Additional Information:

• The Government of Canada remains concerned that the changes to the “Product of USA" labelling regulations for meat, poultry and eggs could have a detrimental impact on Canada’s livestock and meat industries (e.g. segregation of animals and discrimination vis-à-vis Canadian meat products). Negative impacts could extend to both sides of the border in terms of supply chain integration, supporting local/regional food systems, food inflation, and food security.

• Canada is disappointed that the rule does not reflect the unique and important bilateral trading relationship between Canada and the U.S.

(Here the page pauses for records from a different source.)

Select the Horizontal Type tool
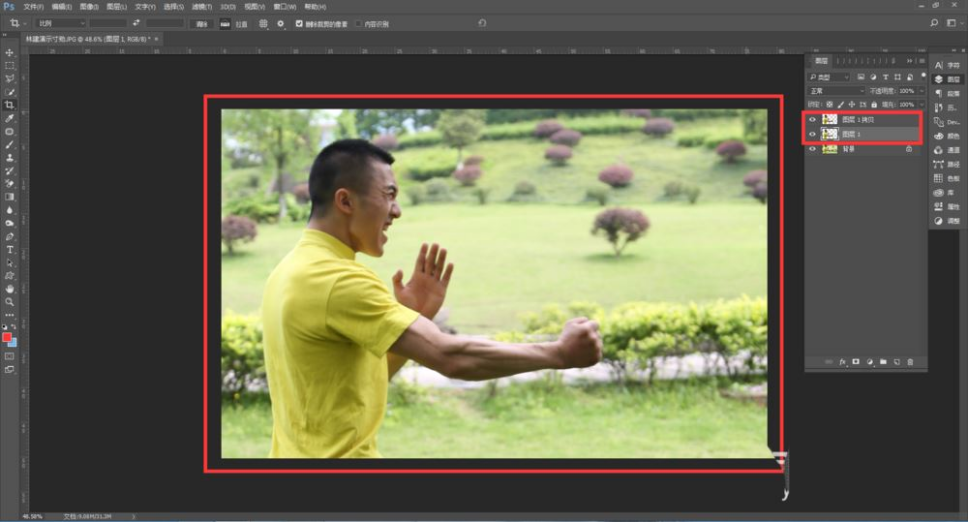The height and width of the screenshot is (522, 968). [10, 249]
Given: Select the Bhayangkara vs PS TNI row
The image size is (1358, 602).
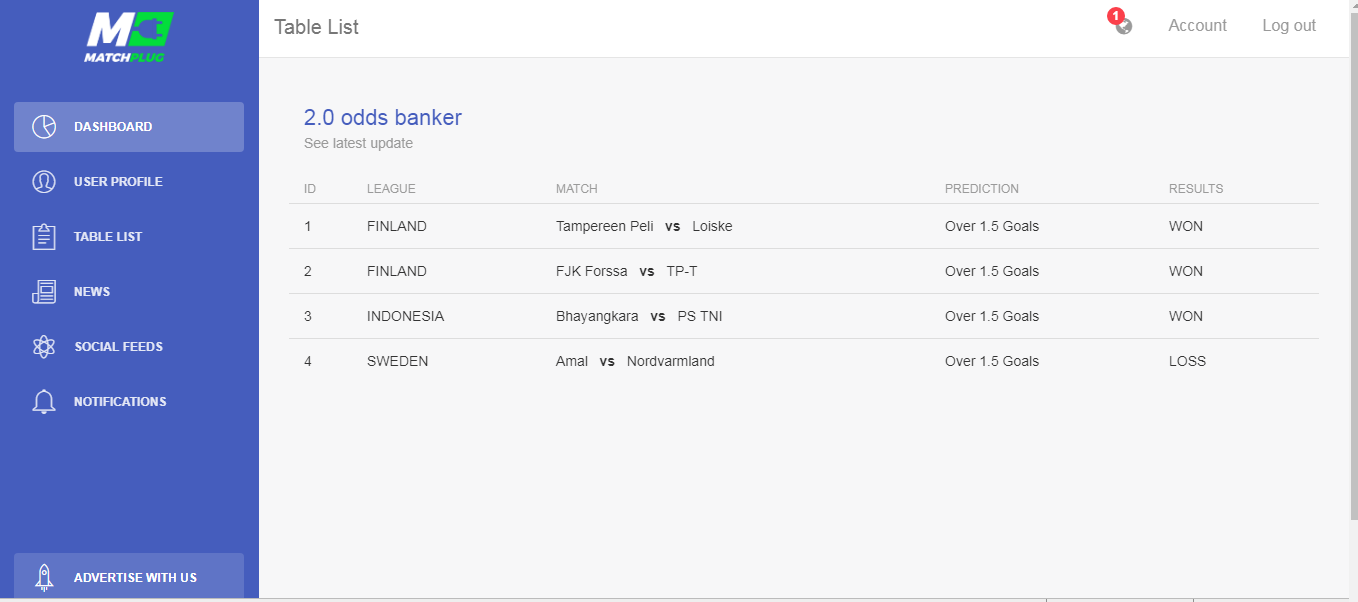Looking at the screenshot, I should tap(804, 316).
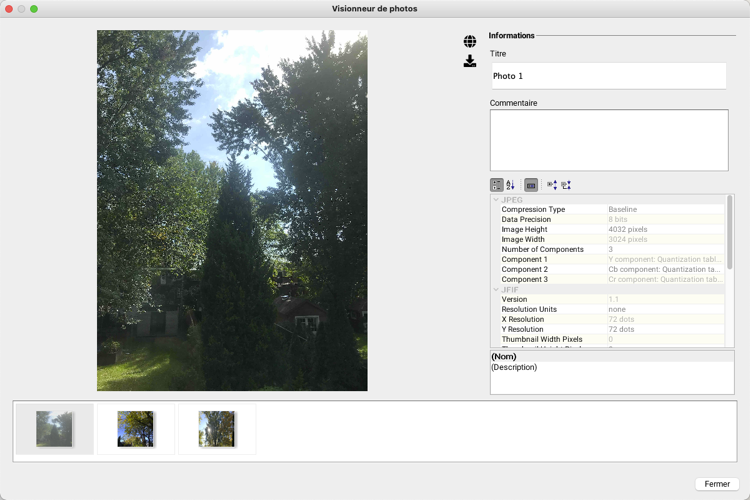Collapse the JFIF metadata group
750x500 pixels.
496,290
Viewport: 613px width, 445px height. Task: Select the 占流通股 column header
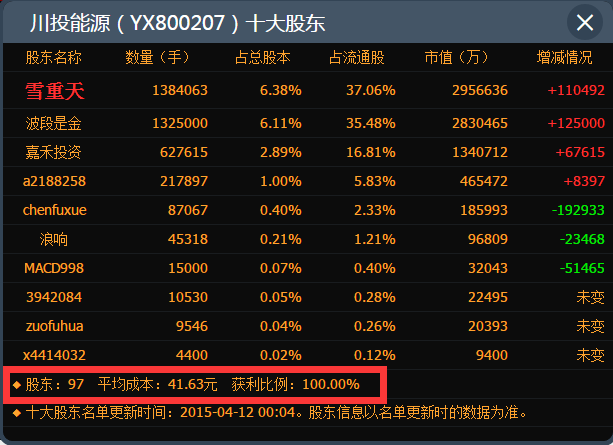coord(357,58)
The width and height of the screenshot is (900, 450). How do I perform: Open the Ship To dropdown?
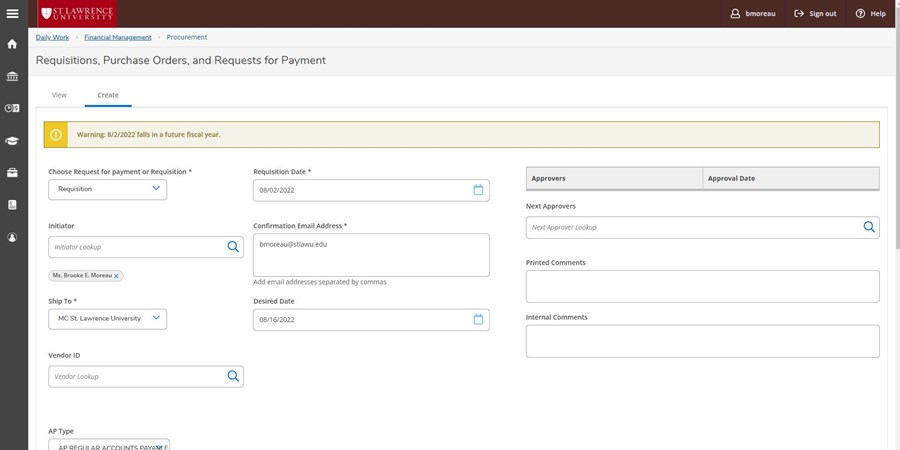[x=107, y=319]
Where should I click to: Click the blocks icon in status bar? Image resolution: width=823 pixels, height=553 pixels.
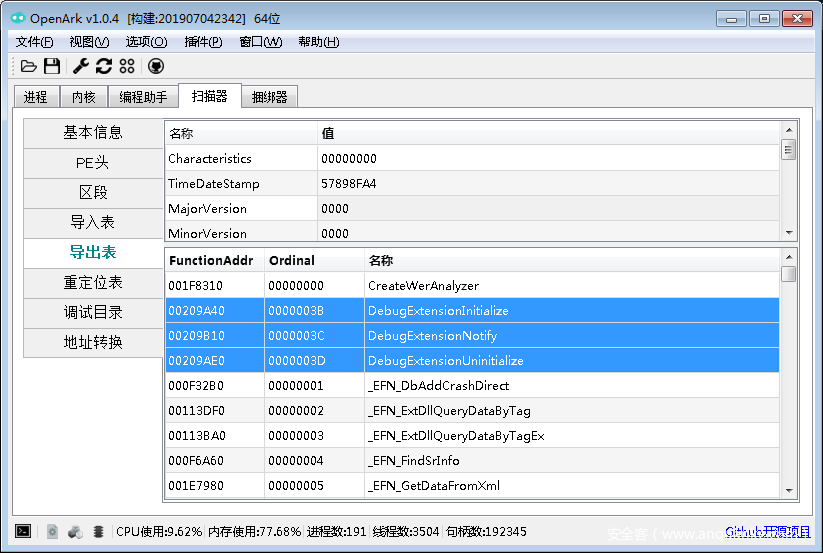point(75,531)
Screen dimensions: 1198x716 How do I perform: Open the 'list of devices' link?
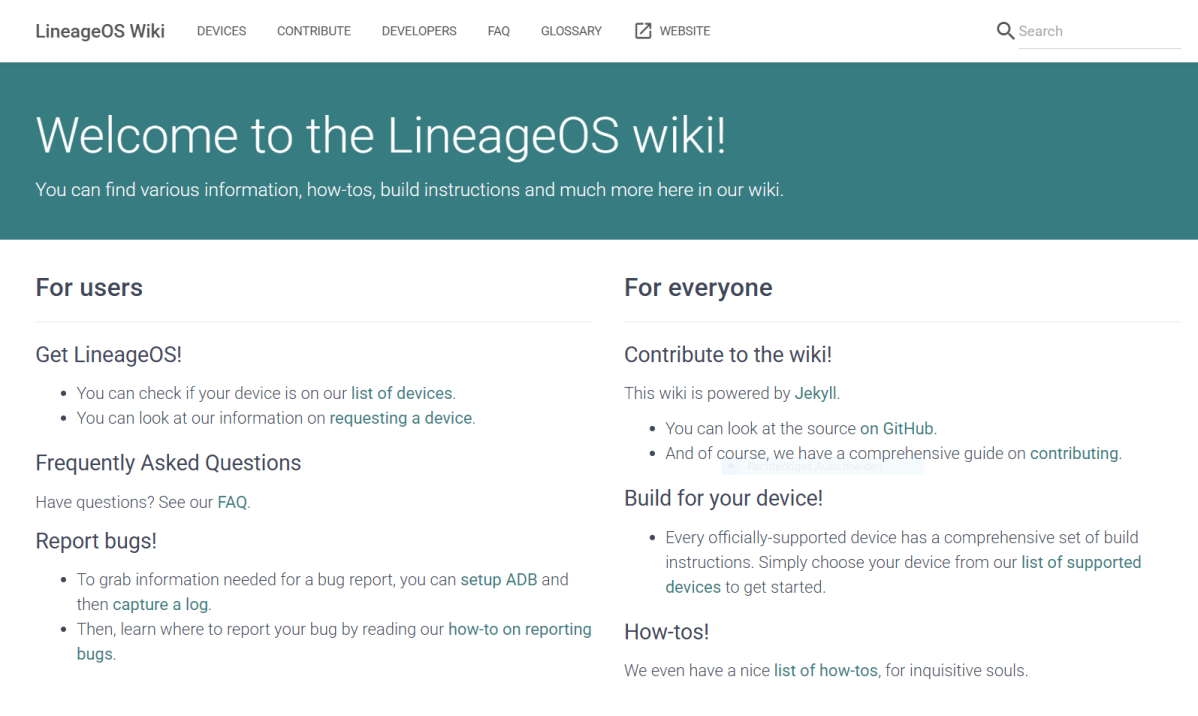(x=401, y=393)
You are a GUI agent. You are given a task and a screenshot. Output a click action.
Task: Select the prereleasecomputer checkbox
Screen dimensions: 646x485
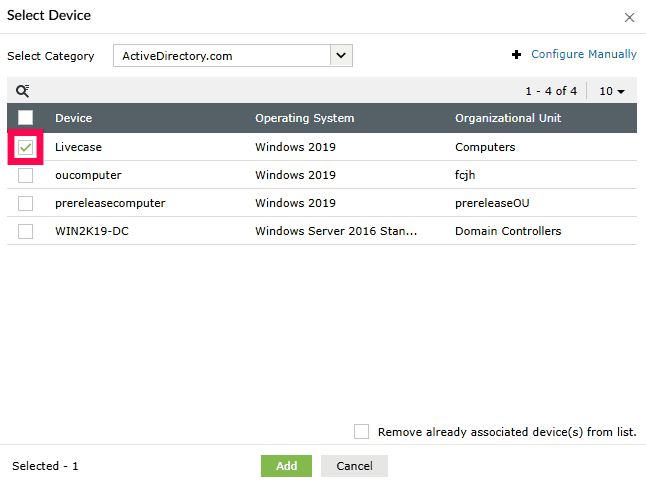26,203
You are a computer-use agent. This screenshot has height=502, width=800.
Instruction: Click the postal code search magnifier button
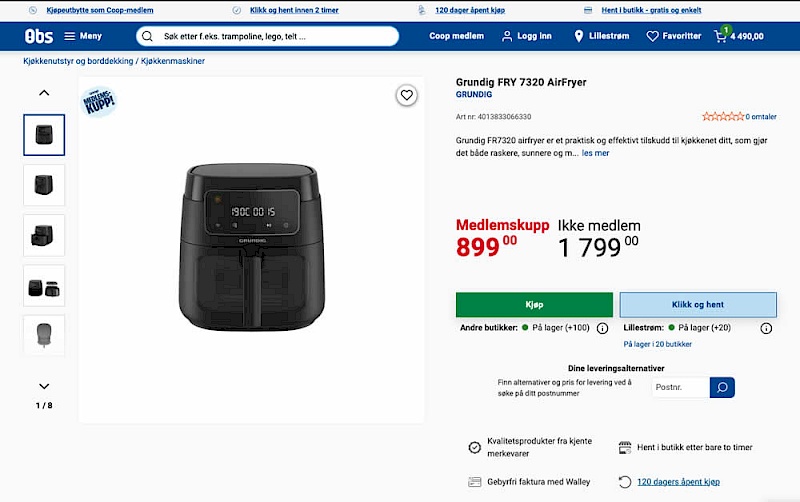[x=722, y=387]
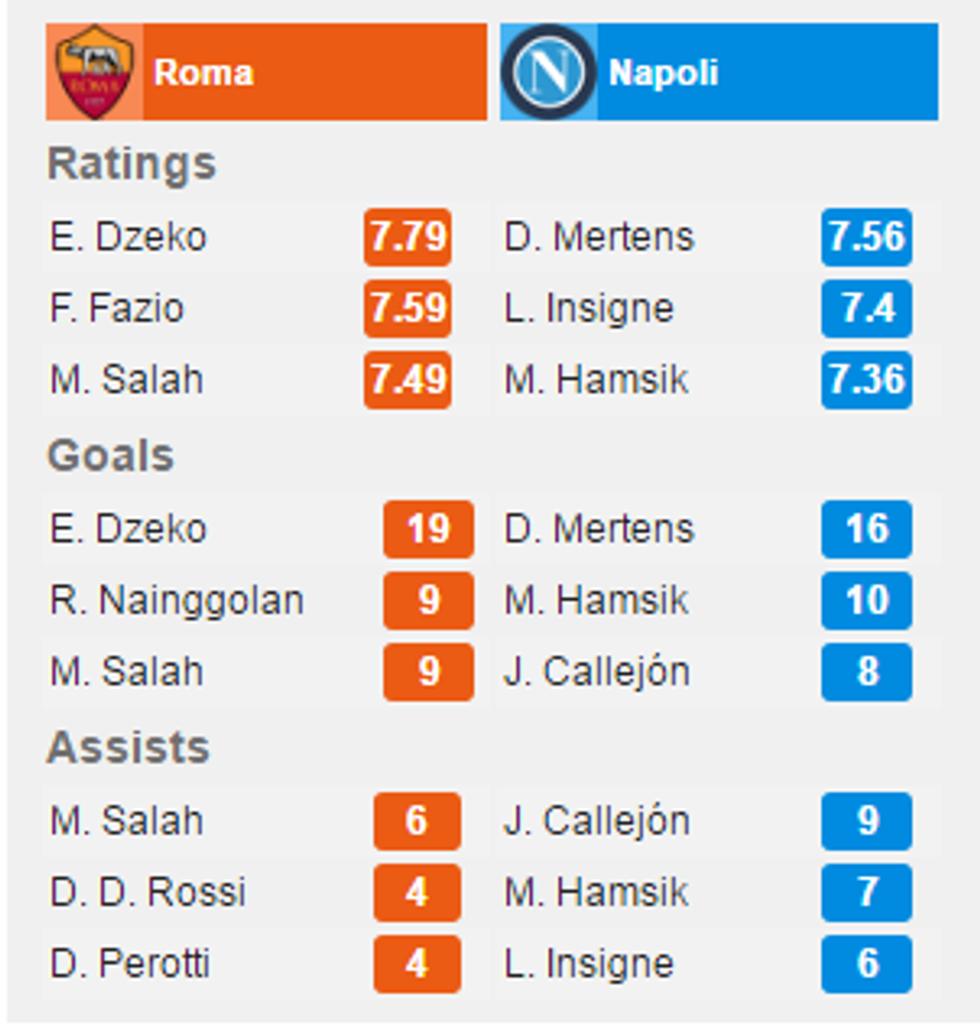The height and width of the screenshot is (1035, 980).
Task: Click Dzeko's 19 goals badge
Action: tap(428, 529)
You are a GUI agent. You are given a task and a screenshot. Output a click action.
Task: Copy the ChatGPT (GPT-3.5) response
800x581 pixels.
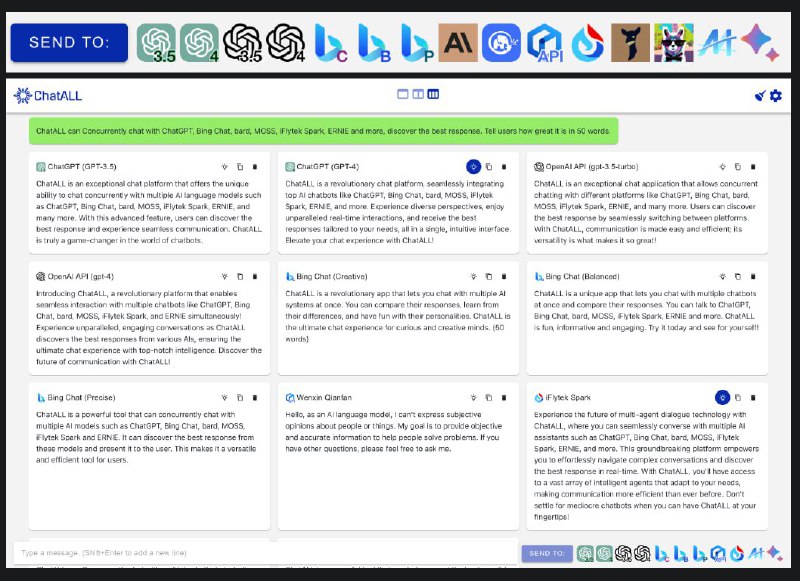pos(240,167)
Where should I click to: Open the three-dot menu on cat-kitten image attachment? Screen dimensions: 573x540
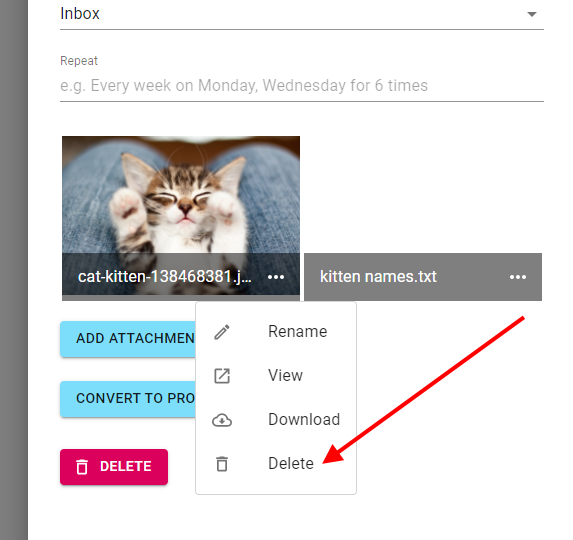[276, 277]
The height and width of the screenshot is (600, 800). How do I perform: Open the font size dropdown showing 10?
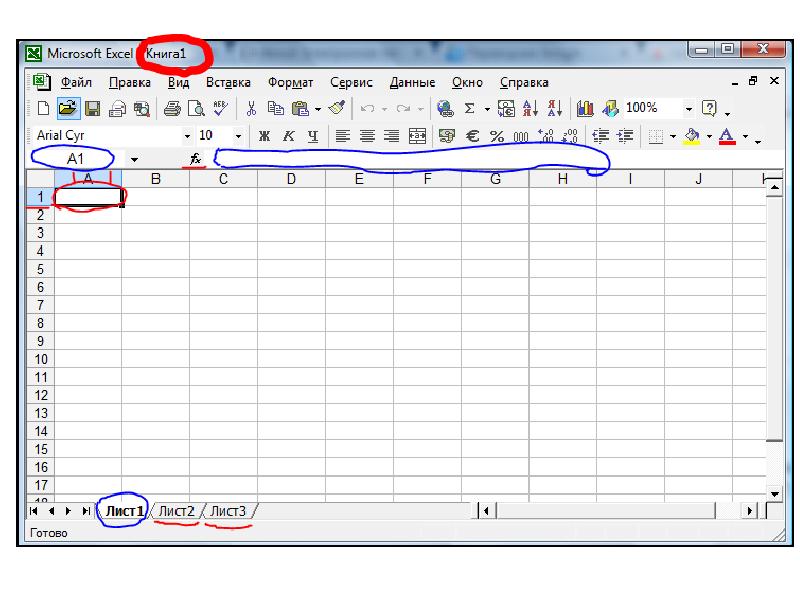point(238,136)
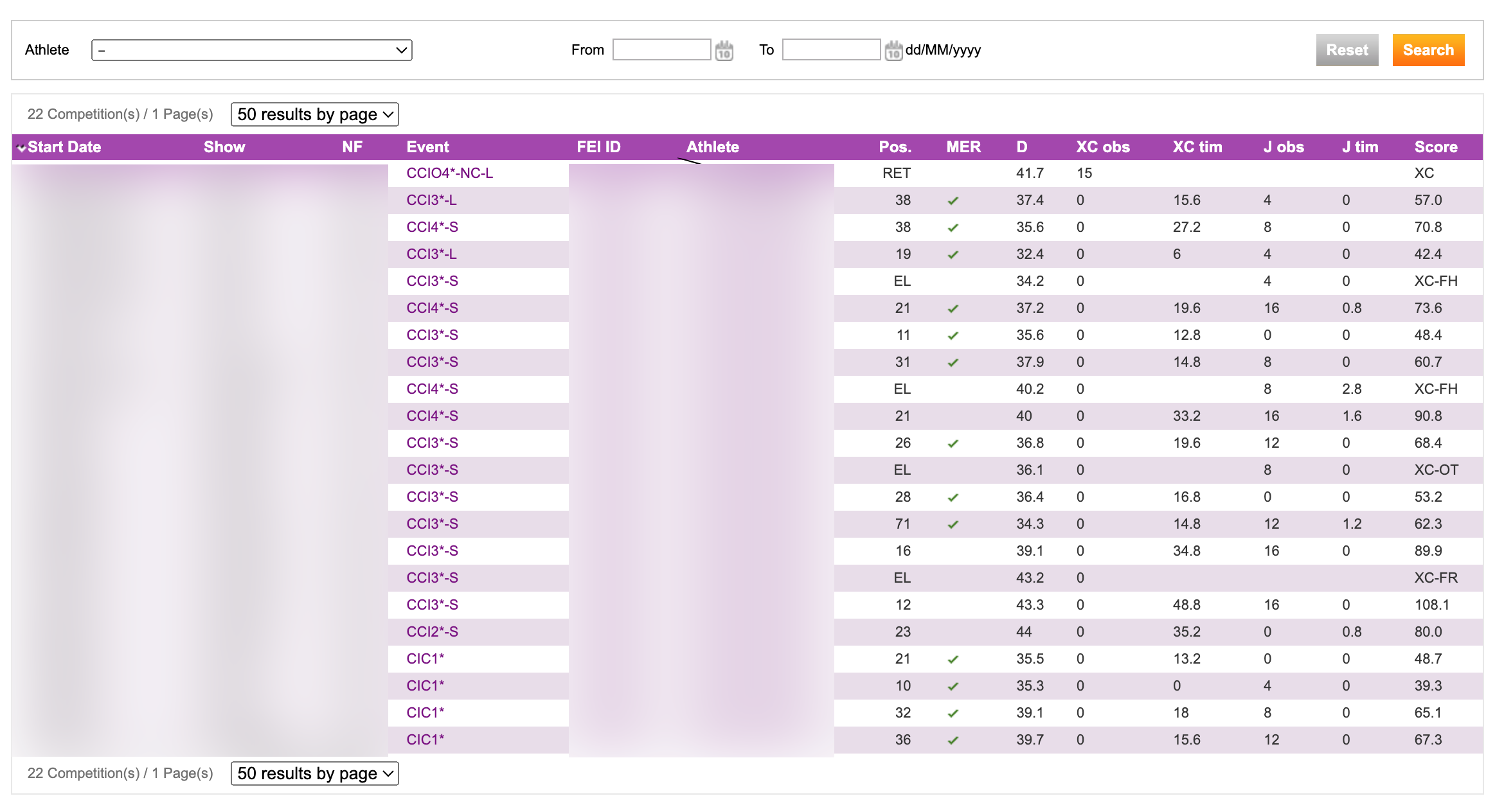Click the Pos. column header
The image size is (1495, 812).
tap(895, 147)
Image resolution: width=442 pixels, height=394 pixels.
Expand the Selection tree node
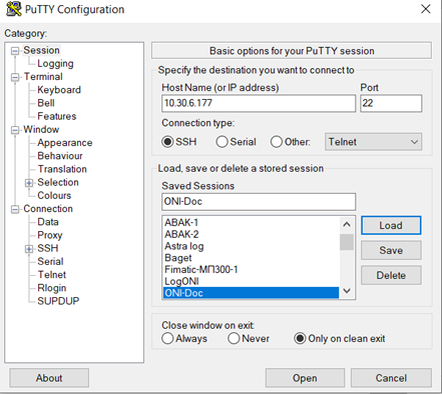29,183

• Canada is reviewing the final rule carefully and is closely monitoring its impacts and implementation, including in light of the U.S. international trade obligations.
• Canada continues to engage at all levels with U.S. officials to highlight the unintended consequences that the final rule could have on both sides of the border.
• It is important that producers, processors, and consumers, on both sides of the border, can continue to benefit from efficient, stable, and competitive markets.